Dallas Mayor Michael Rawlings declared a state of emergency to address the outbreak. Aerial spraying of insecticide - the first in more than 45 years - began Thursday night and will continue over the weekend and into next week.
“When you are dealing with someone’s life, that should come first and foremost,” he said.
Crews in the city had been spraying the ground for weeks, but the mayor, responding to the spread of the disease and rising death toll, decided to deploy the more aggressive tactic.
Katharyn DeVille, sickened by West Nile, backs the mayor’s decision.
“I don’t want anybody to get this! So if it means they have to go spray from the air, do it," she said.
Others aren’t so sure. At least 1,700 people in Dallas signed a petition against it and worry that the insecticide will harm them, their pets or beneficial insects like honeybees and ladybugs.
But William Reisen, a research entomologist at the University of California, Davis, expects the impact of spraying to be negligible. He points to a recent survey of hospital emergency room admissions before, during and after a spraying event.
“There didn’t seem to be any respiratory effects and nothing else that you could relate to the spray as far as changes in the admission pattern,” he said.

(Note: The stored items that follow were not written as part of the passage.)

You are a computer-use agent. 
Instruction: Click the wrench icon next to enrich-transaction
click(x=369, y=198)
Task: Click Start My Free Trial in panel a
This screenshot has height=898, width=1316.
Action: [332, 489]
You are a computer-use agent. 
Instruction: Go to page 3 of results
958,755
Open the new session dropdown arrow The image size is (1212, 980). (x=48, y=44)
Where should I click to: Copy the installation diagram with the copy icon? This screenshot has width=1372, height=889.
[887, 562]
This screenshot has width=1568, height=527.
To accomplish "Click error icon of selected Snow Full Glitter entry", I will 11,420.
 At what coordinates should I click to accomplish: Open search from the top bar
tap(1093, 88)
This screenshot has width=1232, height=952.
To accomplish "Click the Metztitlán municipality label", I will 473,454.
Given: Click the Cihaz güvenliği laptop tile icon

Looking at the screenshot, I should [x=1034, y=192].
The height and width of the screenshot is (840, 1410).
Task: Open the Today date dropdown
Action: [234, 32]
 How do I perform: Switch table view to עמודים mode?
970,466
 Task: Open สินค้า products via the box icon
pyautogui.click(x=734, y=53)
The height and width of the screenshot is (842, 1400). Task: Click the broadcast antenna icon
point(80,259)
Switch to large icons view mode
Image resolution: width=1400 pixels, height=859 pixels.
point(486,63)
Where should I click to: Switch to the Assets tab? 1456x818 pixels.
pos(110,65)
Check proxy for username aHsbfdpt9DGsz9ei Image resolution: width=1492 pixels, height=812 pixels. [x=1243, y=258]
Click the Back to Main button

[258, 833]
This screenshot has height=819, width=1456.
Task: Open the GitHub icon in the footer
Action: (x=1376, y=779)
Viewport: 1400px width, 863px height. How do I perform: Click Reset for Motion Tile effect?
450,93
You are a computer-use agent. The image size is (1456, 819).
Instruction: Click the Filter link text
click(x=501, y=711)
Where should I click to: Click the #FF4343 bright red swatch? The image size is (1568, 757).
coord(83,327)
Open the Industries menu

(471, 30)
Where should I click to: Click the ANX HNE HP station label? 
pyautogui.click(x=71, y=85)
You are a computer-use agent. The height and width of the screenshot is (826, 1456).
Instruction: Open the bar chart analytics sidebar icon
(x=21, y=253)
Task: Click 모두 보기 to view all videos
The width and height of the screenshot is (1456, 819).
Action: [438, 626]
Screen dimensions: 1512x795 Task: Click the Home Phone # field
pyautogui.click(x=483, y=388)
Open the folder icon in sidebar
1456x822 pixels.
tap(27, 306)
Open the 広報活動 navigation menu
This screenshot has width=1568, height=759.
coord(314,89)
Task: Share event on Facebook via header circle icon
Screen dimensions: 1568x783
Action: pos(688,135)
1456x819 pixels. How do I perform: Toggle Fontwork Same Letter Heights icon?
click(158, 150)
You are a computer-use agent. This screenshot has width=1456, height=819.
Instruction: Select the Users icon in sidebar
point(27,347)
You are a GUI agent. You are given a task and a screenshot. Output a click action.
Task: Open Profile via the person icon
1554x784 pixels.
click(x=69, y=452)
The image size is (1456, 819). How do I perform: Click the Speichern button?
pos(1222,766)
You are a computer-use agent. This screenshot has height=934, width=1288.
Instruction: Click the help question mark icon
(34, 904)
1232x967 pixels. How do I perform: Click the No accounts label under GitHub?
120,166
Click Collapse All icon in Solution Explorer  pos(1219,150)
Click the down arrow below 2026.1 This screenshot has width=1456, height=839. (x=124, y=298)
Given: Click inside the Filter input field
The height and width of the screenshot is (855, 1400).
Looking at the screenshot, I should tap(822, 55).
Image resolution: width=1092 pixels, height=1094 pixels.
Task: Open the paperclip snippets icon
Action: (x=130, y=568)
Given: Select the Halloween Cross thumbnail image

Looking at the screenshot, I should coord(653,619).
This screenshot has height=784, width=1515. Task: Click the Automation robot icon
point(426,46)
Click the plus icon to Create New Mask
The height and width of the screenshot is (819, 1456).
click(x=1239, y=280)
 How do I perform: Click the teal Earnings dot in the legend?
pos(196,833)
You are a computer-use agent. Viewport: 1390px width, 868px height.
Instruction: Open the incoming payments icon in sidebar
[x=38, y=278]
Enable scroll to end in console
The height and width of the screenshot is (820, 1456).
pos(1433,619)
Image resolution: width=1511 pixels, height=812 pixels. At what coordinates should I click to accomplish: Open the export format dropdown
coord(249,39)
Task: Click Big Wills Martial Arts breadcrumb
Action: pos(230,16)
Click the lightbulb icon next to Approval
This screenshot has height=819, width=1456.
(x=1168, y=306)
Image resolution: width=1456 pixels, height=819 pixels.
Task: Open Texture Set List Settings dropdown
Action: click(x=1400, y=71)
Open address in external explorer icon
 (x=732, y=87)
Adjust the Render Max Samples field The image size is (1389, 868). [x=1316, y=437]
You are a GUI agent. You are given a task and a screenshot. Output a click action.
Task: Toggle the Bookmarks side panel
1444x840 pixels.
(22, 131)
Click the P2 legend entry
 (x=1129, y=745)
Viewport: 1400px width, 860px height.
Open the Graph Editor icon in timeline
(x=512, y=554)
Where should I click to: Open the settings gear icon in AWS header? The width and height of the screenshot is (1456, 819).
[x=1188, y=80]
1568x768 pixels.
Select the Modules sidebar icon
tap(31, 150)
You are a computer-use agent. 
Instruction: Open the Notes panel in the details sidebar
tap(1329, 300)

Mosquitos pick up the virus by feeding on infected birds, and then pass it on to anyone they bite. Reisen says the insects have spread the disease so quickly this year because of the hot, dry weather in Texas.
"Heat effectively drives the virus. So hotter is better," he said. "And although mosquito populations may not be as abundant because of the lack of rain, in urban environments there are backyard swimming pools, drainage systems [that often provide good breeding grounds for mosquitos] especially during droughts, because they tend to pool and not get flushed. So you’ve got scenarios like that coming together to make the transmission cycle more effective.”
Lyle Peterson with the Centers for Disease Control and Prevention says “The jury is still out on what’s going to happen with the rest of the country.” Peterson told the New York Times, while more cases are expected, “This looks like a regional event.”